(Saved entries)
[Start of Attachment]

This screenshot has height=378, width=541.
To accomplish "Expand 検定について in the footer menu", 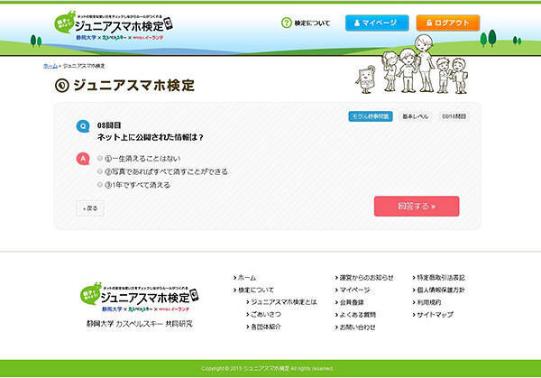I will (x=258, y=290).
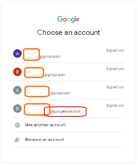Click the red B account avatar
The image size is (138, 165).
click(17, 72)
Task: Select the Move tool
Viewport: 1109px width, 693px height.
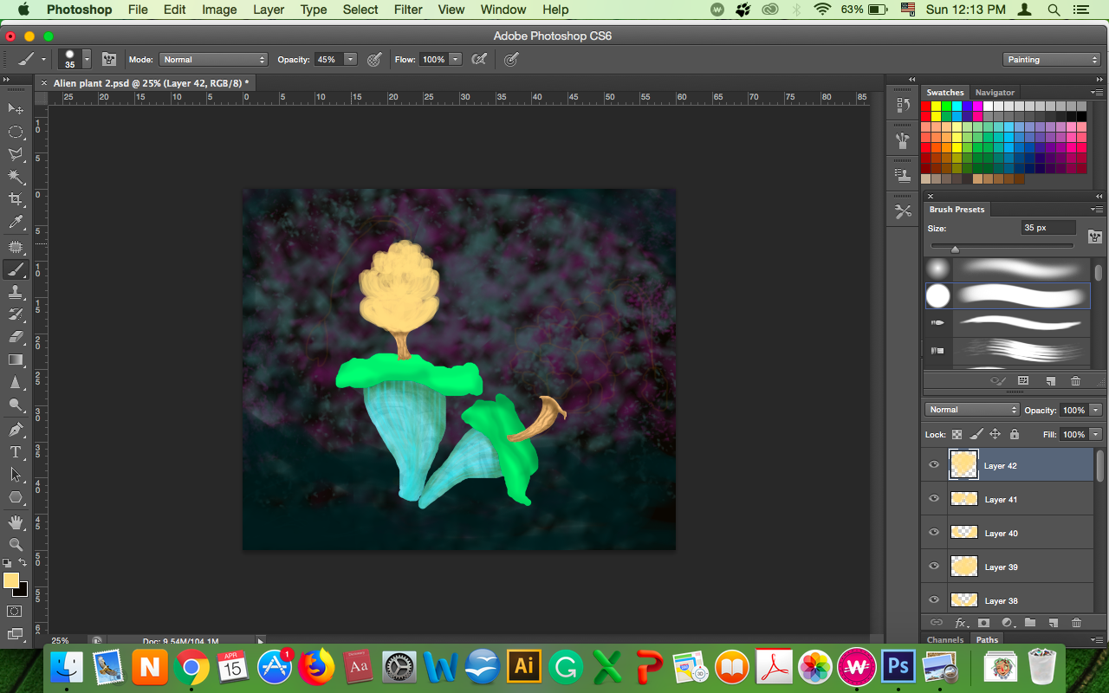Action: pos(16,108)
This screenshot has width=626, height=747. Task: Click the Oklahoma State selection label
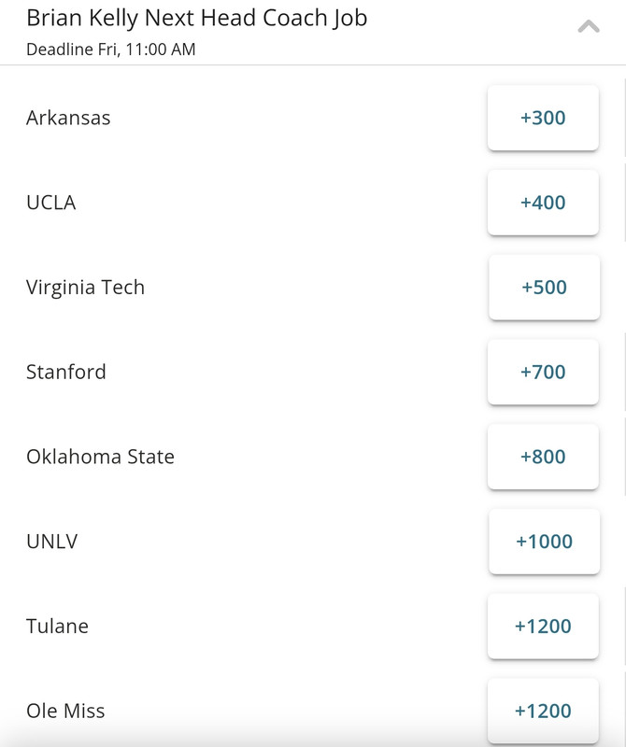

[End of Attachment]

Work instruction
Copy out the lines above that hold the string "Task".

Result below
Task: Select the Move tool
This screenshot has width=626, height=747. Task: Click the Oklahoma State selection label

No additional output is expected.